TANJUNGPINANG — Kafilah Bintan berjalan di urutan kedua dalam pawai yang diikuti tujuh kabupaten/kota se-Kepri. Sekretaris Daerah Kabupaten Bintan, Ronny Kartika, memimpin langsung barisan yang membentang panjang itu.
“Bintan hadir untuk berkompetisi sekaligus memeriahkan MTQ Kepri tahun ini. Panjangnya barisan ini menjadi simbol dukungan dan doa kita semua untuk anak-anak kita yang akan mengharumkan nama Bintan,” kata Ronny di sela pawai.
Yang membuat kafilah Bintan berbeda dari daerah lain adalah deretan pembawa durian dan salak sari intan. Dua varietas buah itu merupakan komoditas unggulan Bintan yang sengaja diangkat ke panggung MTQ. Barisan diawali 66 bunga manggar, lalu diikuti Marching Band Bintan Maritim Corps.

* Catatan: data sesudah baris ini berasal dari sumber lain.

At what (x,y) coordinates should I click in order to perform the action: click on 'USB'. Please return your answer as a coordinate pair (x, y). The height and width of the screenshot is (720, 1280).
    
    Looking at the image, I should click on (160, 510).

Ronny mengapresiasi antusiasme kepala OPD, camat, lurah, kepala desa, tokoh agama, dan tokoh masyarakat yang mengisi barisan. Baginya, momentum ini menjadi ajang syiar Islam sekaligus pembakar semangat para peserta.

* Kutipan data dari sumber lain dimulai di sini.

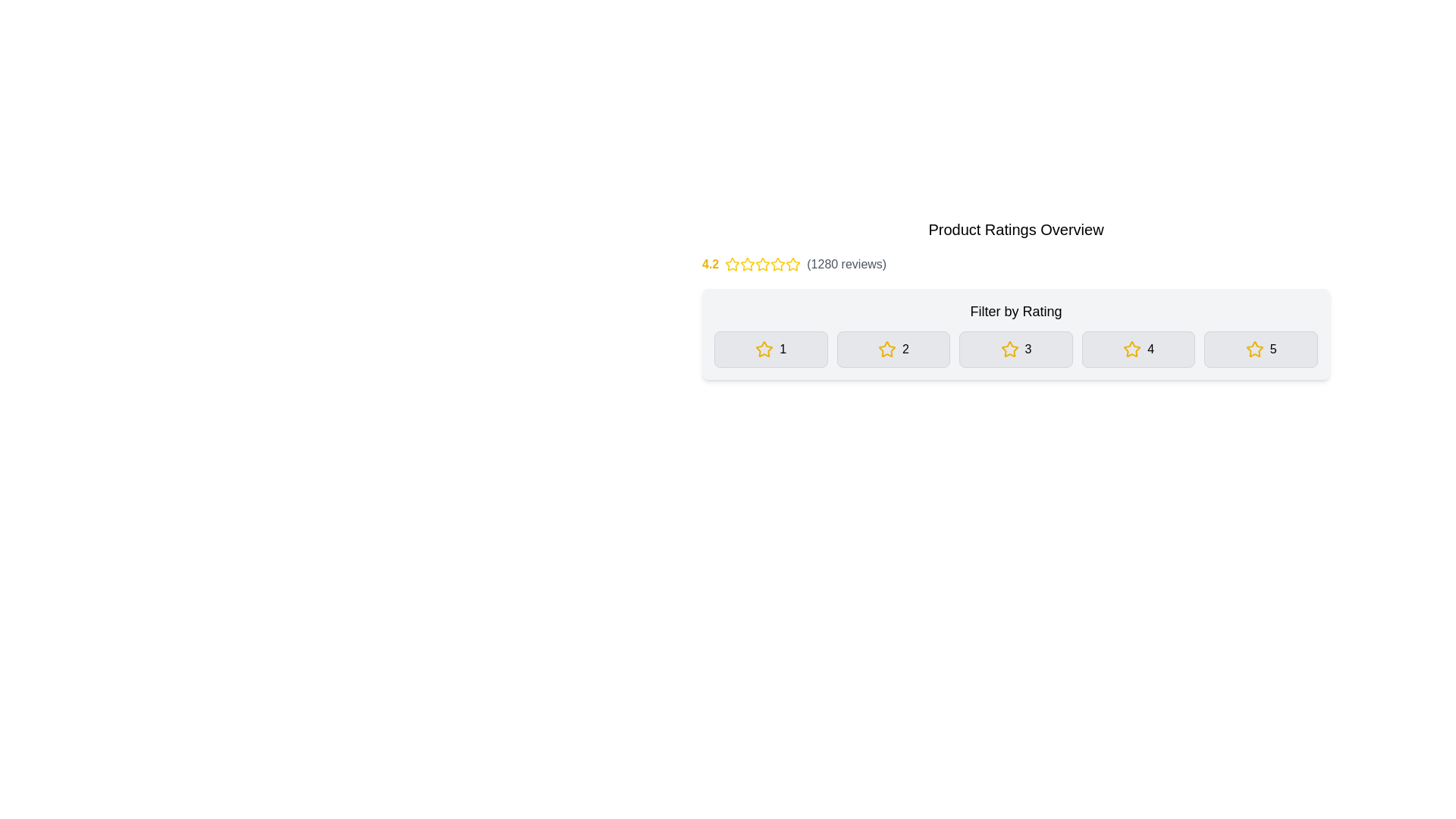 The width and height of the screenshot is (1456, 819). What do you see at coordinates (763, 263) in the screenshot?
I see `the third star icon in the horizontal sequence of five rating stars, which represents a rating level` at bounding box center [763, 263].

“Kita ingin tambah semangat anak-anak kita yang akan berkompetisi nanti. Ini juga momentum semuanya ikut dalam syiar Islam lewat MTQ XII Kepri,” tambahnya.

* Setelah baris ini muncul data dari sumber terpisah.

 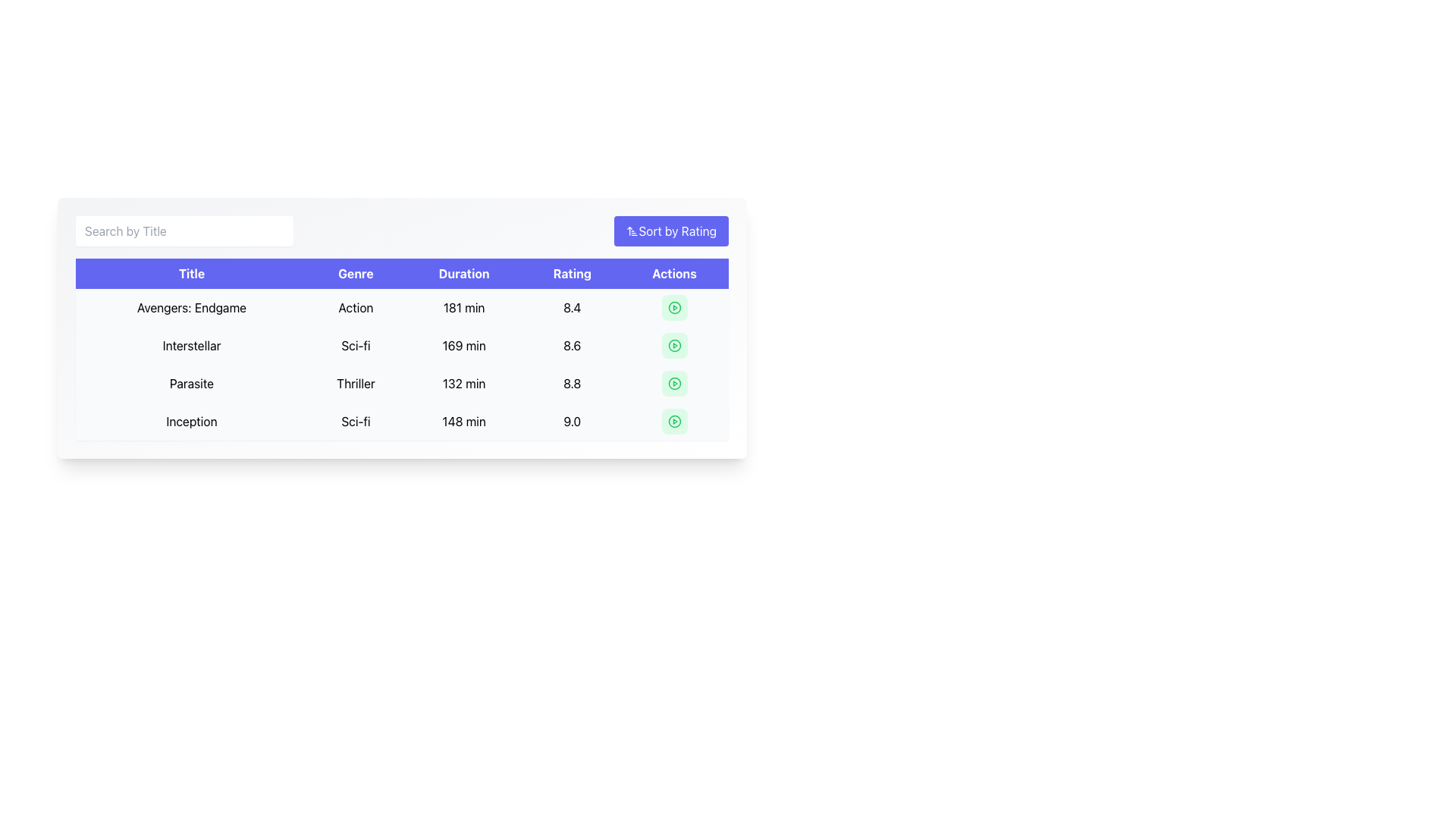 What do you see at coordinates (673, 345) in the screenshot?
I see `the Play Button` at bounding box center [673, 345].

Komandan kafilah Bintan, Sony Pradito Widagdo, tampil dengan kostum menyerupai panglima perang Muslim, Khalid bin Walid. Gaya itu sontak menarik perhatian penonton di sepanjang rute pawai. Barisan ditutup dengan persembahan Silat Melayu Lama dan kendaraan hias yang membawa replika ‘Anak Mengaji’.
Bintan mengirimkan 50 peserta dalam perhelatan MTQ XII Kepri ini, terdiri dari 26 laki-laki dan 24 perempuan. Mereka akan mengikuti 23 cabang dari total 24 cabang yang diperlombakan. Ajang ini menjadi panggung bagi putra-putri terbaik Bintan untuk bersaing di tingkat provinsi.